ACEH BESAR, KOMPAS.TV - Satuan Tugas Percepatan Pemulihan dan Rehabilitasi Rekonstruksi (PRR) pascabencana di Provinsi Aceh menyebut progres pembersihan lumpur di wilayah itu sudah mencapai 92 persen.
Hal tersebut disampaikan Kepala Posko Wilayah Satgas PRR Aceh Safrizal ZA dalam media gathering di The Pade Hotel, Aceh Besar, Selasa (7/4/2026).
Menurutnya, berdasarkan data per Senin (6/4/2026), progres pembersihan lumpur telah mencapai 92 persen dari total 519 titik sasaran yang terdampak bencana.
“Dari total 519 sasaran pembersihan lumpur, sebanyak 480 titik sudah selesai atau sekitar 92 persen, sementara 39 titik lainnya masih dalam proses penyelesaian,” ujar Safrizal, dikutip dari keterangan tertulis Pemprov Aceh.

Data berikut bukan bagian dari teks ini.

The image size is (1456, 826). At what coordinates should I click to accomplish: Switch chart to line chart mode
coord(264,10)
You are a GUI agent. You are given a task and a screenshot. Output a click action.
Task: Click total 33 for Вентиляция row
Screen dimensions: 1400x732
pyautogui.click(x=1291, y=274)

Baca Juga: Sebagian Warga Penyintas Bencana di Aceh Tamiang Alih Profesi Jadi Buruh Kayu Sisa Banjir
Ia juga menjelaskan, perbaikan akses konektivitas darat juga menunjukkan perkembangan yang cukup pesat.

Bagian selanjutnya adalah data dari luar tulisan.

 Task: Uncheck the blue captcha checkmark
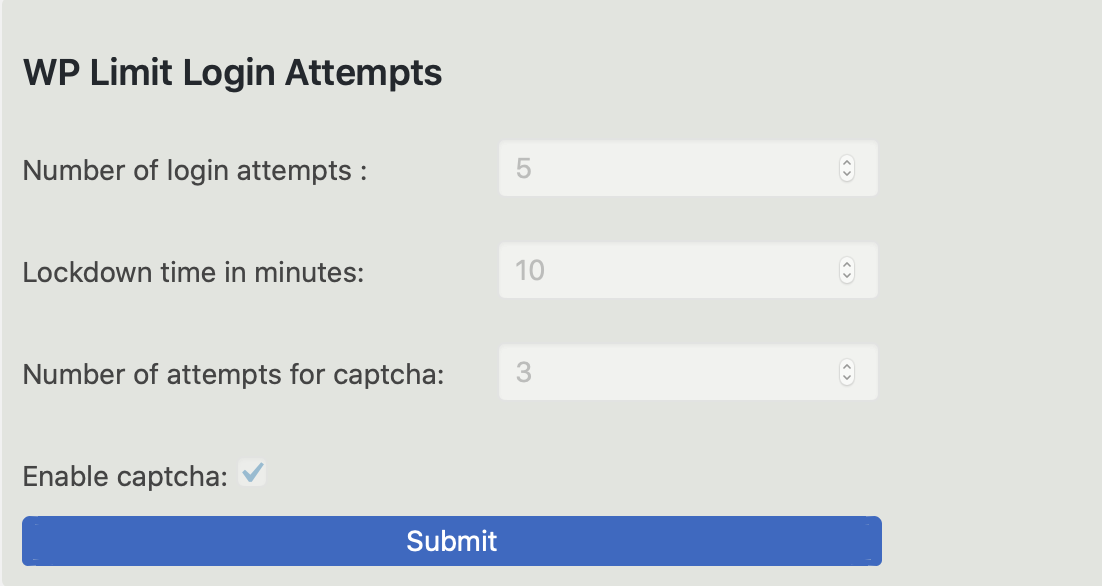252,472
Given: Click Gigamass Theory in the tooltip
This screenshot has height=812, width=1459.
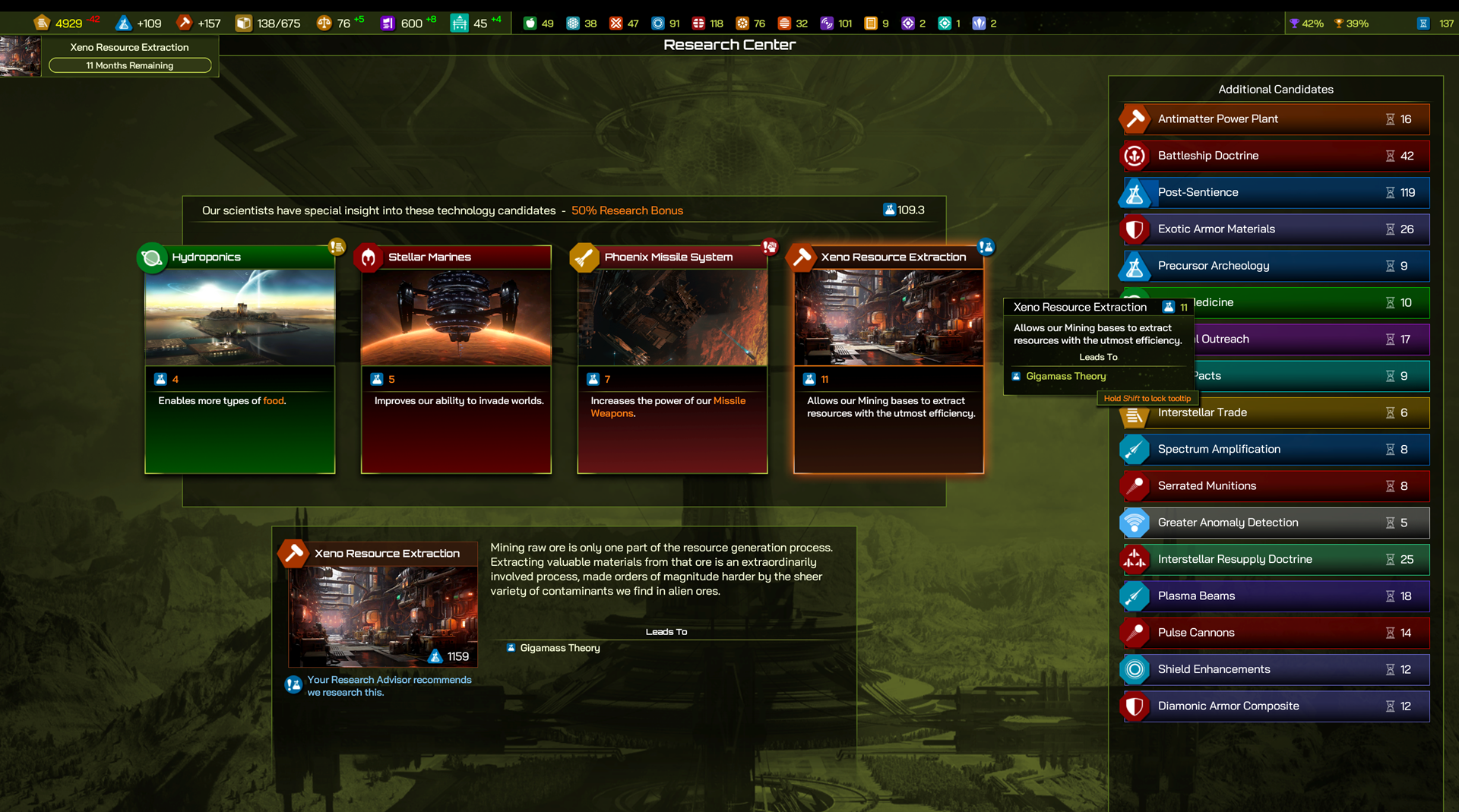Looking at the screenshot, I should [1065, 376].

Menurutnya, berdasarkan data Kementerian Pekerjaan Umum dan Posko Satgas PRR per 6 April 2026, seluruh jalan nasional dan jembatan nasional di Aceh telah selesai diperbaiki atau mencapai 100 persen.
Sementara perbaikan jalan daerah telah mencapai 92 persen, sedangkan jembatan daerah masih dalam proses dengan capaian 54 persen.
“Sebanyak 39 unit merupakan jembatan Bailey, 44 unit jembatan Aramco, dan 14 unit jembatan perintis,” jelasnya.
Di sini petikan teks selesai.